Now, let me cover my behind (because after all I am in a place where you can be sued for breathing in oxygen and breathing out carbon dioxide if it comes to it):
I actually do love this show ,
They usually have good things to say,
This post is purely my opinion and mine alone ,
Now that that’s done, let’s be on our way.
(Umm.. I’m a poet and I kinda know it.)
Here is what it said today:
The worst time to break up with your significant other is in the Fall.
Why ? Here are some of the reasons that my coffee deprived brain can recollect –
1. The Holidays are coming up. (You don’t want to go to all those family gatherings by yourself now, do you ? )
2. You need someone to kiss on New Year’s eve.
3. A lot of High School reunions are in the Fall. (You don’t want to be going solo to those !)
Is your mercury rising ? Mine sure did.
There are just so many things wrong here . Let’s do this step by step –
How selfish is this!? You want to break up with someone, and you really want to use them because ’tis the season’, show them off to the lesser mortals that attend said reunion to ‘catch up’, kiss them on New Year’s Eve, and come January 1st deliver your beautifully wrapped, carefully planned, perfectly timed kick in the stomach ? Genius! You can take your pumpkin cheesecake, and stuff it.
What is wrong with being alone ? (Don’t worry. I am not single and bitter with 12 cats, but yes I do spend most of my time alone because my significant other is geographically separate at this time) . I have a huge problem with the fact that we are led to believe that alone equals sad and lonely. No. Why not alone equals confident and secure enough to go out and socialize by herself/himself ? What is wrong with facing a group of people alone? I see nothing wrong with that. You can’t expect to always have someone accompany you somewhere. I know all this is easier said than done, and just yesterday I was being whiny with all my friends for not coming to a wine tasting with me. But, I take issue with the fact that people and media are constantly reinforcing the fact that there is something fundamentally wrong in being alone. So much so, that it’s easier to settle, and be with the ‘wrong’ person, only because being alone is the only other option. Screw that! Be alone for a while! Get to know yourself, love yourself! Only then can you expect others to love you!
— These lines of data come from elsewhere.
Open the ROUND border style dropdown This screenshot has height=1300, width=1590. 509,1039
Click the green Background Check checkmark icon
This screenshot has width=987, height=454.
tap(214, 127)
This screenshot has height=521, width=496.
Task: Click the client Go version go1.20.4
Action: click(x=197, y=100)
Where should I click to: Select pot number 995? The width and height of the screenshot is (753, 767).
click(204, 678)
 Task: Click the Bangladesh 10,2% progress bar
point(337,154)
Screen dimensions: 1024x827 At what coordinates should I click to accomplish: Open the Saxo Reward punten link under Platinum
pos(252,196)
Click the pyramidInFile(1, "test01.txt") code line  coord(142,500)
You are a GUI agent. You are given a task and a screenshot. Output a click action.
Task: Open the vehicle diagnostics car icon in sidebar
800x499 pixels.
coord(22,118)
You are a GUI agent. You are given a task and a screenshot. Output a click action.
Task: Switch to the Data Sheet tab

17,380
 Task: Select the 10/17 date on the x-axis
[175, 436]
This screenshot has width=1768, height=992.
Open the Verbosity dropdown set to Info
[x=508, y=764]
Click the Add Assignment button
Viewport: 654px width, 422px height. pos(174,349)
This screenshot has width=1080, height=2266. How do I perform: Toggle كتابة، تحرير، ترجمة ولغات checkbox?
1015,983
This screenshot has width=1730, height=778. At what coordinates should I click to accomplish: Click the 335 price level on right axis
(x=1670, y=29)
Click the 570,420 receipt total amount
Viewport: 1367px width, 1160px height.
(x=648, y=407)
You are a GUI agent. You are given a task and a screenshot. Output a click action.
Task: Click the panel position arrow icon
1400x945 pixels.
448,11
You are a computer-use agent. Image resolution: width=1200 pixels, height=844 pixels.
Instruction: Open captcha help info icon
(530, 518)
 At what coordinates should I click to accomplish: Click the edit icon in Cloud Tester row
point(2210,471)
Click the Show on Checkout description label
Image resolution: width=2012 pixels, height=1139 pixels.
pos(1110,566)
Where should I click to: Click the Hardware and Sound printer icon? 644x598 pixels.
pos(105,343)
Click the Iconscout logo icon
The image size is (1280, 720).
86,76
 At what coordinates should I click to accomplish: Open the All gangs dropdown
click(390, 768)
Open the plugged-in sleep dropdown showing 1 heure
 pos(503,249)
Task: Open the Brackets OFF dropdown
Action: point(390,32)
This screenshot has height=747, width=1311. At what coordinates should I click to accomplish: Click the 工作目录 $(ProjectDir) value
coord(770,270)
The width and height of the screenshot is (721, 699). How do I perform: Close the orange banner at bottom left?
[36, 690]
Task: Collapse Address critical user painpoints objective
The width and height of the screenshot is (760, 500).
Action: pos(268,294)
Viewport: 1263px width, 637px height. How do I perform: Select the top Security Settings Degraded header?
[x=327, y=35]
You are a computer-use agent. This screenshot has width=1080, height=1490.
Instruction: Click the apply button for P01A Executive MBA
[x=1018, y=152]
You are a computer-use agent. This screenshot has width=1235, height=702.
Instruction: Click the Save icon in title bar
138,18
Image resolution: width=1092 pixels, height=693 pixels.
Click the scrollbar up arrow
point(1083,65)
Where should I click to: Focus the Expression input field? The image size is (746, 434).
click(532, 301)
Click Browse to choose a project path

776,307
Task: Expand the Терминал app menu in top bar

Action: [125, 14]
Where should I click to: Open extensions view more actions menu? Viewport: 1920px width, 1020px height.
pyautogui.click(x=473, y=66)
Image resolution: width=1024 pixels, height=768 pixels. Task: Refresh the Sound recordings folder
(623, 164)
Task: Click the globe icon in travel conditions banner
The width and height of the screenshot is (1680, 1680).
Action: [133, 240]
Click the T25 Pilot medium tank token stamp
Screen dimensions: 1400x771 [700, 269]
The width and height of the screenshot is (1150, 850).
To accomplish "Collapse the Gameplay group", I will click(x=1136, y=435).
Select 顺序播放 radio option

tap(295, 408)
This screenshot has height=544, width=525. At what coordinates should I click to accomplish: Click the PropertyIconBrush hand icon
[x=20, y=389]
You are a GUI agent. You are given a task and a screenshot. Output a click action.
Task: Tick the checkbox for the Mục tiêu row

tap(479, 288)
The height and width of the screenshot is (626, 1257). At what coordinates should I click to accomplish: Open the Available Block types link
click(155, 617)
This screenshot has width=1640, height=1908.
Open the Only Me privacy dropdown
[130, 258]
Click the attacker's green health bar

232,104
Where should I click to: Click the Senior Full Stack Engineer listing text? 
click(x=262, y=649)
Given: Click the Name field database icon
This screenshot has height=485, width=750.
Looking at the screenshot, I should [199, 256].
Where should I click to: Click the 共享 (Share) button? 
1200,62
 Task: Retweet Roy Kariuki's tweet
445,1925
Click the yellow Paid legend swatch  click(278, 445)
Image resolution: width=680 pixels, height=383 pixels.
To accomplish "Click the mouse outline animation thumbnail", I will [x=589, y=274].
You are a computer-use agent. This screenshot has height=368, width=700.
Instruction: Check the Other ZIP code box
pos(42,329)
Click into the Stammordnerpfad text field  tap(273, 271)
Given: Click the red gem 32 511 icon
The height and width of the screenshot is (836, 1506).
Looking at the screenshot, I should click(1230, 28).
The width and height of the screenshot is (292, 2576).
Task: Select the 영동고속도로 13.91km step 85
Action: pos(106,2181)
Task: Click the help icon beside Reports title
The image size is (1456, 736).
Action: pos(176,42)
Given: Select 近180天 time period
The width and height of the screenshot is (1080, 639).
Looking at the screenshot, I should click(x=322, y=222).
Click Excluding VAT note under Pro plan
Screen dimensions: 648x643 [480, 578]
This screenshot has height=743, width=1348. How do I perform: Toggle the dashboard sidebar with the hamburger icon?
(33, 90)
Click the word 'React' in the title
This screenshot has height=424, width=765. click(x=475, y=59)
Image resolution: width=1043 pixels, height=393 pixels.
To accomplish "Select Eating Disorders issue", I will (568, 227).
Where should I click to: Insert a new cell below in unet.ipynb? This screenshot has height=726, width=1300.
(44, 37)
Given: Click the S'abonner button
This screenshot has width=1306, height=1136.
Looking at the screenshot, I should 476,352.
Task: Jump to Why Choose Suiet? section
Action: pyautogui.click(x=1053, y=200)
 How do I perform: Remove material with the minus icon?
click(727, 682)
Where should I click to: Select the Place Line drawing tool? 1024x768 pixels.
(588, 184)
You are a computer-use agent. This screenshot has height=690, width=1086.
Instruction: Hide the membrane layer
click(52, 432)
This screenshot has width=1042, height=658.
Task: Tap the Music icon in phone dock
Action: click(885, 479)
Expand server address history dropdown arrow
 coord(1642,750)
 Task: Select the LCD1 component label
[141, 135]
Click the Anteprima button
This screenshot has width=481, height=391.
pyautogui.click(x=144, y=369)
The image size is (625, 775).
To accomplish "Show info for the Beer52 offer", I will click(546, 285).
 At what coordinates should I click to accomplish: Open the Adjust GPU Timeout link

Are you really that insecure, that uncomfortable in your own skin, that you alone are not good enough ? And mind you, I mean you alone are not good enough for yourself ? You can only feel what you let others let you feel. So if someone whose been married 10 long ‘happy’ years decides that you are sad and lonely because you showed up solo to the reunion, sure, that is true, as long as you agree with them and let yourself feel so! Or, you could show up looking like your gorgeous and successful Teflon self, and let that roll off you – because that is who you decided you are – just you. Not you and your ‘better’ half.
I do admit that all this is really difficult and confidence takes a lot of work. But I think it’s pretty crappy to spread the message that it’s okay to ‘hold on’ to someone for a semester because you’re too dark and twisty to go to a party alone. Don’t be selfish. Grow a pair. Even if it’s the Fall, end it. And, it is difficult to go to a party alone. So if you can’t, it’s okay. Don’t go if you don’t want to face all those ‘happy’ couples. Take your time. Spend time with yourself until it feels okay again. You are not that difficult to be around, trust me.
But when you’re done, get up, and go out.